Referring generally to FIG. 2, an example of processing system 26 is illustrated. In this example, processing system 26 is in the form of a computer-based system having a processor 42, such as a central processing unit (CPU). The processor 42 is coupled with sensor 24 and is operatively employed to intake pipe data and then to process the data, e.g. run appropriate models and/or algorithms. For example, the processor 42 may be used to compare data obtained by sensors 24 with a predetermined defect data accumulated by prior analysis of pipe defects. The processor 42 also may be operatively coupled with a memory 44, an input device 46, and an output device 48. In some applications, processor 42 is used to run software 50, such as pattern matching software which compares data obtained from sensor 24 to data characteristics of the predetermined defect data to determine whether defects exist in the pipe 28. Software 50 also may comprise other types of models, algorithms, and programs depending on the types of sensors employed, types of defects evaluated, environments in which the pipe is used, and on other operational parameters.


By way of example, input device 46 may comprise a variety of devices, such as a keyboard, mouse, voice recognition unit, touchscreen, other input devices, or combinations of such devices. Output device 48 may comprise a visual and/or audio output device, such as a computer display, printer, monitor, or other display medium having a graphical user interface. As discussed above, the processing may be done on a single device or multiple devices on location, away from the pipe sensing location, or with some devices located on location and other devices located remotely. Once the desired algorithm, modeling, software, and/or other programming is stored in, for example, memory 44, processing system 26 may be operated in real time to evaluate data from sensor 24 for detecting defects or other parameters of pipe 28.


In an embodiment of the methodology, system 20 is designed as a pipe damage interpretation system. In this example, pipe 28 comprises coiled tubing or a drilling pipe tubular and sensor 24 comprises a magnetic flux imaging sensor. As pipe 28 and sensor 24 undergo relative movement with respect to each other, sensor 24 obtains magnetic flux imaging data. The data is captured utilizing at least one sensor probe, e.g. a plurality of probes, disposed on or near the pipe 28 during conveyance of the pipe 28, e.g. during conveyance of the pipe 28 across pipe mounting fixture 22. The data obtained by sensor 24 may comprise a variety of pipe data designed to provide an indication of a pipe defect. The data obtained by the magnetic flux imaging sensor 24 is compared to predetermined pipe defect data stored in a suitable storage medium, e.g. memory 44 of processing system 26. In this example, the predetermined pipe defect data may comprise acquired operational flux imaging and pipe defect data as well as flux imaging and pipe defect data obtained from laboratory inspections of coiled tubing and/or drilling pipe tubular samples.
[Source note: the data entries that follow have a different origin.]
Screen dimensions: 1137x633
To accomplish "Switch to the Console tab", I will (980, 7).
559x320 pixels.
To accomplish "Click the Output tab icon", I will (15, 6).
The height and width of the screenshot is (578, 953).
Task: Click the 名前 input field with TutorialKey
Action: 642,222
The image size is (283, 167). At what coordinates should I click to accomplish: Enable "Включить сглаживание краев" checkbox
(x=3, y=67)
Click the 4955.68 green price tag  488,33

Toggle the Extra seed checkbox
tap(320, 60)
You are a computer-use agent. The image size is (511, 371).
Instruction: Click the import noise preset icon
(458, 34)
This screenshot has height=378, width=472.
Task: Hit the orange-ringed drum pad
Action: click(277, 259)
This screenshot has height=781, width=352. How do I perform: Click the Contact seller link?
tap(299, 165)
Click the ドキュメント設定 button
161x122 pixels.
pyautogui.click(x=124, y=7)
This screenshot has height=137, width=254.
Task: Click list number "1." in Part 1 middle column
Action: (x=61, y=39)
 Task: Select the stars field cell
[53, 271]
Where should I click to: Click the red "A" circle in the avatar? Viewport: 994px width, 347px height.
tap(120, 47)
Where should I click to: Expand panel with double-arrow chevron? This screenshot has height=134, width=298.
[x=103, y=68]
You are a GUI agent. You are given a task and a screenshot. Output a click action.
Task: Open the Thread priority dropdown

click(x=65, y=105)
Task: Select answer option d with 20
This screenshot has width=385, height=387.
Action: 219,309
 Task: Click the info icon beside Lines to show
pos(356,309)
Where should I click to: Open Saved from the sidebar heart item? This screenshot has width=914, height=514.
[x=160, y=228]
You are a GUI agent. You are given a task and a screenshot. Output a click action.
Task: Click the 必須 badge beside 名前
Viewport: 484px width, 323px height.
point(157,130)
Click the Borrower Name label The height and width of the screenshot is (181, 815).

The processing system 26 may be used to automatically compare the unknown or operational pipe defect data collected from sensor 24 with the predetermined defect data stored in, for example, memory 44. In this example, processor 42 is employed to automatically evaluate whether the pipe data matches the predetermined pipe defect data. By using comparison software 50, specific types of defects may be determined within the operational pipe defect data obtained via sensor 24.


In some oilfield applications, the pipe mounting fixture 22 may be part of a coiled tubing or drilling unit used to convey the coiled tubing or drilling pipe tubular past sensor 24. In this type of application, the sensor 24 also may comprise an oilfield tubing pipe integrity detector or other suitable sensor for obtaining data on the pipe 28 as it is conveyed past the sensor 24. If the sensor 24 is a magnetic flux leakage detection device, the sensor 24 is employed to obtain magnetic flux leakage data indicative of a defect along the pipe 28. Data indicative of an anomaly, e.g. a defect, in the pipe 28 is conveyed via communication line 34 to processing system 26. In this and other embodiments, the processing system 26 may again be used to run appropriate detection software, such as pattern matching software or other types of defect detection and analysis software. The processing system 26 may be programmed to determine if the intensity of the anomaly is sufficient to cause concern and/or to output data to an operator for review and evaluation.


Referring generally to FIG. 3, an example of data 51 obtained from sensor 24 from is illustrated graphically. In this example, an anomaly in the sensor data 51 is indicated by a graphical perturbation 52. The data associated with this anomaly 52, e.g. defect, may be captured by, for example, processing system 26 for further analysis. In some applications, the operational data obtained from sensor 24 may be compiled in the form of a data file including, for example, information related to the pipe 28, to the pipe location, to the type of job employing the pipe, and to the detected anomaly 52, e.g. pipe defect. The data 51 from sensor 24 may be matched with known defects as discussed in greater detail herein.


In some applications, the data 51 from sensor 24 may be combined with additional data to create a data file which may then be transmitted to a remote location for initial processing or for additional processing. The data file may be transmitted via the Internet or via another suitable communication system. Depending on the specifics of processing system 26, the data 51 may be transferred to memory 44 of a computer, a server, a central storage location, a pipe defect database, or to another suitable storage location for processing according to a suitable model, algorithm, or other type of program. For example, the data may be processed by comparing the sensor data to stored, predetermined defect data via pattern matching software 50.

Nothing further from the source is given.